The conquest of the Straits by the Ottoman Turks was a gradual one, extending over a century. Their predecessors in Asia Minor, the Seljuk Turks, whose rise in the eleventh century was one of the chief causes of the Crusades, had suffered both from civil war and from the Mongol invasion so that the Greeks in Byzantium were able to maintain even their feeble hold on the Asiatic shore. But in the closing years of the thirteenth century the chieftain of a new band of war refugees from central Asia, Osman I --whence the name Osmanli or Ottoman--carved out for himself a new sultanate, the foundations of which were laid by defeating the Greeks of Byzantium, so that he could reach to the Sea of Marmara. His son Orkhan, after the conquest of practically the entire southern coast of the sea and straits, profiting from Greek dissension and treachery, sent an expedition across into Europe about 1350, under his son, Suleiman. Finding the country open to him, Suleiman finally crossed the Dardanelles and seized and fortified Gallipoli in 1356. From that time, with but slight intervals, the Ottoman Turks have held the fortifications on both sides of the Dardanelles, which at this point are only about a mile in width. Meanwhile they proceeded with the conquest of the hinterland, overrunning Thrace and establishing their capital in Adrianople in 1367.
For almost a century after the Turks had taken the ports on the Dardanelles, Constantinople still held its own against the apparently inevitable fate. The explanation of this anomaly is not to be found in any heroic mood or religious fervor of crusade upon the part of the Greeks, but rather in the general international situation which the passage of the Dardanelles by the Turks had brought about. For the Italian traders were now genuinely concerned with Turkish policy, as they had formerly been--and still continued to be--with Byzantine. So Genoa by diplomacy ( 1387), and Venice by war ( 1416), won from the Turks the concession of a free Dardanelles. It was a precarious freedom, but so long as sea-power remained to the Genoese and Venetian fleets, the possession of the land fortifications was not enough to secure the control of the passage. That had to await the invention of heavy artillery.

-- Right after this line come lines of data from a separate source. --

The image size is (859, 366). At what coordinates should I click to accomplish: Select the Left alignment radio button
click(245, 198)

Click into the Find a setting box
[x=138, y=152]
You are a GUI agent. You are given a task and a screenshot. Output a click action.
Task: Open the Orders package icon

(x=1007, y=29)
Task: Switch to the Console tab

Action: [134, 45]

It was not at the Dardanelles but at the Bosphorus that the Turks finally established their control of the Straits. It should be recalled that the closure of the former presents an entirely different problem from the closure of the latter. The Dardanelles could be opened to Christian shipping, by special grants to European states, in order to reach Constantinople. But the Bosphorus holds the key to the Black Sea. Turkish control of it was a first step in the taking of Constantinople. The year before the capture of that city the Turks built a fort of great strength on the European side of the Bosphorus, opposite the one which had long stood on the Asiatic side just at the narrowest point-about a mile wide--where the current is strong and navigation most difficult. And in this tower of Roumili Hissar, whose picturesque and massive ruins still guard the Straits, Mahomet II planted heavy cannon, at last made available through the services of a Hungarian founder, and forbade any vessel to pass without express permission. Constantinople, cut off from the east and practically shut off from the west, soon yielded to the assaults of a sultan who was also an engineer. The control of the Bosphorus by the cannon of Roumili Hissar became permanent.
The Genoese at Galata were at first granted privileges by the Turks similar to those they had enjoyed under the Greeks, and for a while they were allowed to pass the Turkish Bosphorus forts upon payment of a toll, but ships attempting to pass without halting were fired upon and sunk if they refused to stop. The Black Sea trade was thus brought to the verge of ruin. So long, however, as the Turks did not control the shores of the Black Sea as well as the Straits, they did not exclude all Christian shipping from the Straits. That control was not established until 1475, when, having already overrun the southern, western and eastern shores, the Turks took Azof and Crimea, reducing the Tartars to accepting their rule and ending the career of the old Genoese colony at Caffa. This made the Black Sea a Turkish lake, and, for the next three centuries, until the arrival of Russia in 1774, it was the settled policy of the Ottoman Empire to exclude all foreign ships from the "virgin waters" of the Euxine through the closure of the Bosphorus.